Irak
Vorwürfe gegen Firma der Entführten

Nach der Entführung zweier deutscher Mitarbeiter einer sächsischen Anlagenbaufirma muss sich das Unternehmen von der Bundesregierung Vorwürfe anhören, es habe leichtsinnig gehandelt. Bisher ist es noch nicht gelungen, Kontakt zu den Entführern der beiden aufzunehmen.

HB BERLIN/LEIPZIG. Der Staatsminister im Auswärtigen Amt, Gernot Erler (SPD), sagte am Mittwoch dem Hörfunksender MDR INFO, das Auswärtige Amt habe immer wieder sehr ernste Reisewarnungen gegeben. „Es liegt eine hohe Verantwortung bei denen, die diese zwei Techniker da hingeschickt haben und sie ohne Schutz dort haben arbeiten lassen“, so Erler.

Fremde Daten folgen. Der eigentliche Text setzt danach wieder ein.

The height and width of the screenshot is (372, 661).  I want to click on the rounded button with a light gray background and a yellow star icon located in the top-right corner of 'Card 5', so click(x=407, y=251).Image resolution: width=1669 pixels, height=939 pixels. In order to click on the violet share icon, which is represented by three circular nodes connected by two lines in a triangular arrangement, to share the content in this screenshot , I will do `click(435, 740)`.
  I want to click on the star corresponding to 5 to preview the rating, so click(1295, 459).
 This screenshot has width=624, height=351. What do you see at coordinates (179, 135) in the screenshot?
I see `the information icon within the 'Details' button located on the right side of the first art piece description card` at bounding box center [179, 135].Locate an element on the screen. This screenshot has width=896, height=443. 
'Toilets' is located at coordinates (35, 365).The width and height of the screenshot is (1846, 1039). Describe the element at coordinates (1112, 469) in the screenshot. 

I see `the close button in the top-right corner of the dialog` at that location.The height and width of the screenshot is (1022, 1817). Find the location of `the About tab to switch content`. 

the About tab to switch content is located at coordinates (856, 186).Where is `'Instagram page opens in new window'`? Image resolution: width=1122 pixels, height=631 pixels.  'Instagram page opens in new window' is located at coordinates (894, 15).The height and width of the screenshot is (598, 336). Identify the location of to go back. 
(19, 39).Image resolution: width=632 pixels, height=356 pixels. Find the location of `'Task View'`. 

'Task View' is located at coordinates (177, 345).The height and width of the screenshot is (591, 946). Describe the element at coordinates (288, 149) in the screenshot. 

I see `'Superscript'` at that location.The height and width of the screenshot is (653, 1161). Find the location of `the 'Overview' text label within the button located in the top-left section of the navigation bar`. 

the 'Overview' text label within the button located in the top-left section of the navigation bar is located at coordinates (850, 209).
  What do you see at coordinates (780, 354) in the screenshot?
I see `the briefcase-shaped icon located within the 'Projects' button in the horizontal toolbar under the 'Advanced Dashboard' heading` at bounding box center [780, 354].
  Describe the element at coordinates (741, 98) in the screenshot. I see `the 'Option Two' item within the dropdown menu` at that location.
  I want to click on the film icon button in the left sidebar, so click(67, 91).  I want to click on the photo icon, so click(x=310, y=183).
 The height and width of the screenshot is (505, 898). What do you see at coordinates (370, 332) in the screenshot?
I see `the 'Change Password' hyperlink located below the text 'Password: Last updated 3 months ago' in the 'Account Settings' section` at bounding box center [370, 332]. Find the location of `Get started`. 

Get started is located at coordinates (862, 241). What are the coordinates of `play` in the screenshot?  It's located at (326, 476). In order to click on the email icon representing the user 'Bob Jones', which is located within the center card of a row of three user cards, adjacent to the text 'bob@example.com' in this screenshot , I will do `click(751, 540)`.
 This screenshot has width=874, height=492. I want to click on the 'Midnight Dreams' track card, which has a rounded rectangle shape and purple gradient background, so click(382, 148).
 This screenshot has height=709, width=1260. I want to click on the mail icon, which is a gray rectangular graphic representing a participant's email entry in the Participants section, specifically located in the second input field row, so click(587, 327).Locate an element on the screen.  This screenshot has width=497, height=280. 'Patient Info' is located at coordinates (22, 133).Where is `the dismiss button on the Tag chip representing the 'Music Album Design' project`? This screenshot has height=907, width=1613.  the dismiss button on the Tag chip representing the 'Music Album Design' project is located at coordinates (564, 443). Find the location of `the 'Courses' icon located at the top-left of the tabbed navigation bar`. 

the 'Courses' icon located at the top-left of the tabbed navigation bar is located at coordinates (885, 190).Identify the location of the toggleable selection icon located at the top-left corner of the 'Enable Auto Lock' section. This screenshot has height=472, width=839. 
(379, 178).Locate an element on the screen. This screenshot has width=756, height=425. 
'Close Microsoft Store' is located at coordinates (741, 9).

Gleichzeitig betonte der Staatsminister, die Bundesregierung sei verpflichtet, entführte Deutsche zu befreien. „Es ist eindeutig so, dass eine Hilfsverpflichtung des Staates besteht, unabhängig davon, ob eine Person Fehler gemacht oder sich leichtsinnig verhalten hat. Erst in zweiter Linie kann die Frage gestellt werden, wo die eigene Mitverantwortung liegt.

Der Geschäftsführer der Anlagenbaufirma Cryotec aus der Gemeinde Bennewitz östlich von Leipzig, Peter Bienert, sprach den Angehörigen seiner Mitarbeiter sein Mitgefühl aus. „Unsere Gedanken sind bei unseren Mitarbeitern und deren Angehörigen“, heißt es in einer Pressemitteilung vom Mittwoch. Um die Arbeit des Krisenstabs nicht zu gefährden, werde das Unternehmen der Öffentlichkeit keine weiteren Informationen geben.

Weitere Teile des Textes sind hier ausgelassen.